1 神经网络框架

1.1 Module类的使用

NN (Neural network): 神经网络
Containers: 容器
Convolution Layers: 卷积层
Pooling Layers: 池化层
Padding Layers: 填充层
Non-linear Activations (weighted sum, nonlinearity)：非线性激活
Non-linear Activations (other)：非线性激活
Normalization Layers：归一化层
Recurrent Layers：递归层
Transformer Layers：变换层
Linear Layers：线性层
Dropout Layers：舍弃层
Loss Functions：损失函数
…

在这里插入图片描述

Containers 包括：
（1）Module：所有神经网络的基类

https://pytorch.org/docs/stable/generated/torch.nn.Module.html#torch.nn.Module

Class torch.nn.Module(*args, **kwargs)

import torch.nn as nn
import torch.nn.functional as F

class Model(nn.Module):
    def __init__(self):
        super().__init__()
        self.conv1 = nn.Conv2d(1, 20, 5)
        self.conv2 = nn.Conv2d(20, 20, 5)

    def forward(self, inputX):
        x = F.relu(self.conv1(inputX))
        return F.relu(self.conv2(inputX))
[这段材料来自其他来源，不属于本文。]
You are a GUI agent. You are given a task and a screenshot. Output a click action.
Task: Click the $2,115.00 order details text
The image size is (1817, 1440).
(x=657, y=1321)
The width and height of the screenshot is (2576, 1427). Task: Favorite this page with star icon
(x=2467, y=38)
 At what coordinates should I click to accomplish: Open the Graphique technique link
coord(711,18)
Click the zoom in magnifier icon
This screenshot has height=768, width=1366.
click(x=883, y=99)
forward函数内：relu()为激活函数，conv为卷积函数。输入inputX-> 卷积-> 非线性处理（relu）-> 卷积 ->非线性（relu）。

python代码：

from torch import nn
import torch


class MyNN(nn.Module):
    def __init__(self):
        super().__init__()

    def forward(self, inputX):
        outputX = inputX + 1
        return outputX

mynn = MyNN()
x = torch.tensor(1.0)
output = mynn(x)
print(output)

输出结果：

tensor(2.)

2 卷积层 Convolution Layers

2.1 二维卷积计算

在这里插入图片描述

二维卷积 conv2d()
输入和输出的矩阵类型都需要(N, C_{in}, H_{in}, W_{in})

输入图像1024x800，卷积核3x3，每次9个元素相乘后相加，不断向右移动并计算，移动到最右侧之后；然后向下移动并计算，移动到最下侧之后，完成卷积计算。

import torch
import torch.nn.functional as F

input = torch.tensor([[1, 2, 0, 3, 1],
                      [0, 1, 2, 3, 1],
                      [1, 2, 1, 0, 0],
                      [5, 2, 3, 1, 1],
                      [2, 1, 0, 1, 1]])
kernel = torch.tensor([[1, 2, 1],
                       [0, 1, 0],
                       [2, 1, 0]])
input = torch.reshape(input, (1, 1, 5, 5))
kernel = torch.reshape(kernel, (1, 1, 3, 3))

print("input:")
print(input)
print("kernel:")
print(kernel)

output = F.conv2d(input, kernel, stride=1)
print("output:")
print(output)

输出结果：

input:
tensor([[[[1, 2, 0, 3, 1],
          [0, 1, 2, 3, 1],
          [1, 2, 1, 0, 0],
          [5, 2, 3, 1, 1],
          [2, 1, 0, 1, 1]]]])
kernel:
tensor([[[[1, 2, 1],
          [0, 1, 0],
          [2, 1, 0]]]])
output:
tensor([[[[10, 12, 12],
          [18, 16, 16],
          [13,  9,  3]]]])

如果将步进stride修改为2。

output2 = F.conv2d(input, kernel, stride=2)
print("output2:")
print(output2)

输出结果为：

output2:
tensor([[[[10, 12],
          [13,  3]]]])

padding填充，将原图像的四周填充一圈0，这样的话，卷积计算的结果维度就会更大。
在这里插入图片描述

output3 = F.conv2d(input, kernel, stride=1, padding=1)
print("output3:")
print(output3)

输出的结果：

tensor([[[[ 1,  3,  4, 10,  8],
          [ 5, 10, 12, 12,  6],
          [ 7, 18, 16, 16,  8],
          [11, 13,  9,  3,  4],
          [14, 13,  9,  7,  4]]]])

2.2 图像卷积操作

学习链接：

https://pytorch.org/docs/stable/generated/torch.nn.Conv2d.html#torch.nn.Conv2d

CLASS torch.nn.Conv2d(in_channels, out_channels, kernel_size, stride=1, padding=0, dilation=1, groups=1, bias=True, padding_mode=‘zeros’, device=None, dtype=None)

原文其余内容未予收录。